Set problem 1: From the passage on Romney's tax returns, set down the stretch from "Romney sounded rankled" through "nomination in 1968." word for word.
Set problem 2: Name every four-digit year mentioned in the passage on Romney's tax returns, in the order they appear.

Supplied passage:
───
Romney sounded rankled by the very question, though, saying, “the fascination with taxes I’ve paid I find to be very small-minded compared to the broad issues that we face.”
If the candidate hoped his answer would put the issue to rest, he ended up only inviting more questions. Obama campaign spokesman Ben LaBolt quickly challenged Romney to “prove it.”
“He has the ability to answer all of these questions by releasing several years of tax returns. He simply hasn’t done that,” LaBolt told reporters on a conference call. LaBolt noted that Romney’s father, George, released 12 years of income tax returns when he ran for the Republican presidential nomination in 1968.
In a letter to the Romney campaign Friday, Obama campaign manager Jim Messina challenged the Republican candidate to release just five years of tax returns, pledging that the Obama campaign would then stop criticizing him for not making public more of his returns. Messina said the request for Romney’s “complete returns” filed between 2007 and 2012 “is surely not unreasonable.” He said it would require the release of only three more sets of returns in addition to the 2010 tax-year return that Romney has already released and the 2011 return he has pledged to provide this year.
───
Records provided:
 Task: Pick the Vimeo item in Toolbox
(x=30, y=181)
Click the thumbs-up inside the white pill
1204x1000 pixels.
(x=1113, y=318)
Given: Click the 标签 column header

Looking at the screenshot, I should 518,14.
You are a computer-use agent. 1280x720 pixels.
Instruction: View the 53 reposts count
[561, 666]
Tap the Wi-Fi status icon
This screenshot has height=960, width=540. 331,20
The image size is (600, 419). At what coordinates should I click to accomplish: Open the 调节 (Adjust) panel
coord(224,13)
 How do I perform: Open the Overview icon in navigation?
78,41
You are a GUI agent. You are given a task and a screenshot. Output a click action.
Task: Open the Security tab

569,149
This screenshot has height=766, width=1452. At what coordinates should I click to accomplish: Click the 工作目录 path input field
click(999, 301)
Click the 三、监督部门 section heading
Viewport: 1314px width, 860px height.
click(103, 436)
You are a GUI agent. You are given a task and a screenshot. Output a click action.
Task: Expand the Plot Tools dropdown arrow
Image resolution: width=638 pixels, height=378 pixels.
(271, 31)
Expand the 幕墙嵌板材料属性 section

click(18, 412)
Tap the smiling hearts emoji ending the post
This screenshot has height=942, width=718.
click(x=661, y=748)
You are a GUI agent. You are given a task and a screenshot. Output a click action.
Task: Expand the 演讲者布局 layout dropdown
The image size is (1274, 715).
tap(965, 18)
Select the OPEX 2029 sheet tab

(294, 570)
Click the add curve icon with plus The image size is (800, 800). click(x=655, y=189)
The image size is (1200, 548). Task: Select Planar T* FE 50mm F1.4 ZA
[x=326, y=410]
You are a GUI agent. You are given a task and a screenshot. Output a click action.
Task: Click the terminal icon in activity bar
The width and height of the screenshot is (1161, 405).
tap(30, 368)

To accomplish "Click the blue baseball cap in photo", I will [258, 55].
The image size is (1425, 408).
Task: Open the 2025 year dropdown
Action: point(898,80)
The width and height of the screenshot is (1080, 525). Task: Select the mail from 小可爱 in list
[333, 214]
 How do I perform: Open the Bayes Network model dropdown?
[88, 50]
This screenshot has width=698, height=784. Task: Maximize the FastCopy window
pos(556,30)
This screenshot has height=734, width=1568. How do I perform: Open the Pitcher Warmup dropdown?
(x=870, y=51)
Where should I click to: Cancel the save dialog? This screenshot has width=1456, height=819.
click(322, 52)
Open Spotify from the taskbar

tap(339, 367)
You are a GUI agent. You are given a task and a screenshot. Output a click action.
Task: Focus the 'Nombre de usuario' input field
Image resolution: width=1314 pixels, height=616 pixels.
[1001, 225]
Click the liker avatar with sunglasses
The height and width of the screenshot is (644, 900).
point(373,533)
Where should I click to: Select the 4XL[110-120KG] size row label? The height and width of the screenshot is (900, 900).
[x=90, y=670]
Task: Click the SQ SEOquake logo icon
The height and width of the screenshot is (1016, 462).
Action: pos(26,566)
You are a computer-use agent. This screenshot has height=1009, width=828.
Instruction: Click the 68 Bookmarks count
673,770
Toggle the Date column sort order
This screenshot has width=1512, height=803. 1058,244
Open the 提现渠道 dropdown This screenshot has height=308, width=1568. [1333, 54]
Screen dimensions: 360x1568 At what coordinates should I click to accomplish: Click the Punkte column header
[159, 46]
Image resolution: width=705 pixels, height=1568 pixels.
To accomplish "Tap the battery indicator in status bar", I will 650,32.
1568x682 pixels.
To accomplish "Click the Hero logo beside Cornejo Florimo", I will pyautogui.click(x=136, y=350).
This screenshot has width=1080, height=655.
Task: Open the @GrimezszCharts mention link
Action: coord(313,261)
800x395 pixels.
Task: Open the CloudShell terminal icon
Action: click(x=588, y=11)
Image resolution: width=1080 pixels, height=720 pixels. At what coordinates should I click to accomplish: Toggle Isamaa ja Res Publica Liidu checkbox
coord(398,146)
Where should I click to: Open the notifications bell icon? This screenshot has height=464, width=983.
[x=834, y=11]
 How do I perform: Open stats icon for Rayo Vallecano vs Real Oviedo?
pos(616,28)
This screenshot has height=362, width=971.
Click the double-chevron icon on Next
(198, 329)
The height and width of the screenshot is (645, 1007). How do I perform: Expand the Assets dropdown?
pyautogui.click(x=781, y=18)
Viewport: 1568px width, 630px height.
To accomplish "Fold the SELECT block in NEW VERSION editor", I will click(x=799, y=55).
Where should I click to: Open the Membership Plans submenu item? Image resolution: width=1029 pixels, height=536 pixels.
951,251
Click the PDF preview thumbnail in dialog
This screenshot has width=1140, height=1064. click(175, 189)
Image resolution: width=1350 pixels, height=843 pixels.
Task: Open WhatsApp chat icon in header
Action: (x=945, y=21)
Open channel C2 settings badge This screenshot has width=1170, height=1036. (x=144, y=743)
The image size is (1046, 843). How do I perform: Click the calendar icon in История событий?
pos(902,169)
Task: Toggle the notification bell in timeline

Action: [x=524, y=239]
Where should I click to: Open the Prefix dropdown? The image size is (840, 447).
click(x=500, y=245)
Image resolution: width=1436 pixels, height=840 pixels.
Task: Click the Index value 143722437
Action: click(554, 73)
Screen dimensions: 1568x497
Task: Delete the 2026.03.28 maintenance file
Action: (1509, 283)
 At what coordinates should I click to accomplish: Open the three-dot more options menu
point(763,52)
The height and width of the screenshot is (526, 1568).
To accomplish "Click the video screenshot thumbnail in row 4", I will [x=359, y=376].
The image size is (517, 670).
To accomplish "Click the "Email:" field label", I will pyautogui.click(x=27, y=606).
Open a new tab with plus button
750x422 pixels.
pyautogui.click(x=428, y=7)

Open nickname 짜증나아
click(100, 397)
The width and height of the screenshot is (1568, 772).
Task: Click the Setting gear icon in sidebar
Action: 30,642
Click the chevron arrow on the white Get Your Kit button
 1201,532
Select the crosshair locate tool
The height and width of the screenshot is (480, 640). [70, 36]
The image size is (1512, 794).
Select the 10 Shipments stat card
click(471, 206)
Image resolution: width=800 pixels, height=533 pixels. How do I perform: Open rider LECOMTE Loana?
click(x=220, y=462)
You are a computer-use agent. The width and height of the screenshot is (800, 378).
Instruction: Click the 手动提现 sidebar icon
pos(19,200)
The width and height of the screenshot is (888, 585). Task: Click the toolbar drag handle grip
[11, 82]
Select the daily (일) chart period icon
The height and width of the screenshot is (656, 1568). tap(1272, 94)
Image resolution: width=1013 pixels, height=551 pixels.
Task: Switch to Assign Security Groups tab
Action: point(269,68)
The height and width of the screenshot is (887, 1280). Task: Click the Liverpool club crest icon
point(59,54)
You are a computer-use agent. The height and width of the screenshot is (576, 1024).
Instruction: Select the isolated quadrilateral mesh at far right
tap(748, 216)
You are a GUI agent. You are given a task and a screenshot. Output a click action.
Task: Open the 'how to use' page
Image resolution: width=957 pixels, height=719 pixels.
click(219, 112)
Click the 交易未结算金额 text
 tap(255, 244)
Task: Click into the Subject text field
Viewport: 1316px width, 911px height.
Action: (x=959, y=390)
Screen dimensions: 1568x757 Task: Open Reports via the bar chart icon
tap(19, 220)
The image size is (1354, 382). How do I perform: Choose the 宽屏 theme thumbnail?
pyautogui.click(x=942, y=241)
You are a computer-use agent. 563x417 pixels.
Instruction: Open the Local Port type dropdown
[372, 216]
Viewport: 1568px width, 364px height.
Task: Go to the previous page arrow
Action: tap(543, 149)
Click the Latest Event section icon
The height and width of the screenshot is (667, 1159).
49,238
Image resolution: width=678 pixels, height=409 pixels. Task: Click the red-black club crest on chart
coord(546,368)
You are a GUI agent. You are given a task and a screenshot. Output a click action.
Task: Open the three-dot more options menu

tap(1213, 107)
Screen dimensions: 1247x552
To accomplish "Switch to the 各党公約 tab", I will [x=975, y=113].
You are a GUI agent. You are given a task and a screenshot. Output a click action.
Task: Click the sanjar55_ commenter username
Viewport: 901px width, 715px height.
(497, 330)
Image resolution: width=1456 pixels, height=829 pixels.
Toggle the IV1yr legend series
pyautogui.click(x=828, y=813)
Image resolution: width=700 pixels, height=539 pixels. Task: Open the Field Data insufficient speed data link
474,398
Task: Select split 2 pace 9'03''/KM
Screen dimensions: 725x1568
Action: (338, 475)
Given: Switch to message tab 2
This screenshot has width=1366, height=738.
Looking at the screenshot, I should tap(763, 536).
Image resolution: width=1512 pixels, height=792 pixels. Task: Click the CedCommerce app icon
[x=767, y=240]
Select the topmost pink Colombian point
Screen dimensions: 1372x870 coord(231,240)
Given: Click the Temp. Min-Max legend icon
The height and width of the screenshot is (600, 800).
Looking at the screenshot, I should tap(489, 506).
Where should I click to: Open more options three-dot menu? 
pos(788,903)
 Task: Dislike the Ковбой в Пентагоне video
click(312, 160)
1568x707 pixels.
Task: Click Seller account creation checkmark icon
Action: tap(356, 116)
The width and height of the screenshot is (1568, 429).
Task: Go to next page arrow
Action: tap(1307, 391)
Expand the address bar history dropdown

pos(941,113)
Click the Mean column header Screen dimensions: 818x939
───
Expected answer 1:
Romney sounded rankled by the very question, though, saying, “the fascination with taxes I’ve paid I find to be very small-minded compared to the broad issues that we face.”
If the candidate hoped his answer would put the issue to rest, he ended up only inviting more questions. Obama campaign spokesman Ben LaBolt quickly challenged Romney to “prove it.”
“He has the ability to answer all of these questions by releasing several years of tax returns. He simply hasn’t done that,” LaBolt told reporters on a conference call. LaBolt noted that Romney’s father, George, released 12 years of income tax returns when he ran for the Republican presidential nomination in 1968.

Expected answer 2: 1968, 2007, 2012, 2010, 2011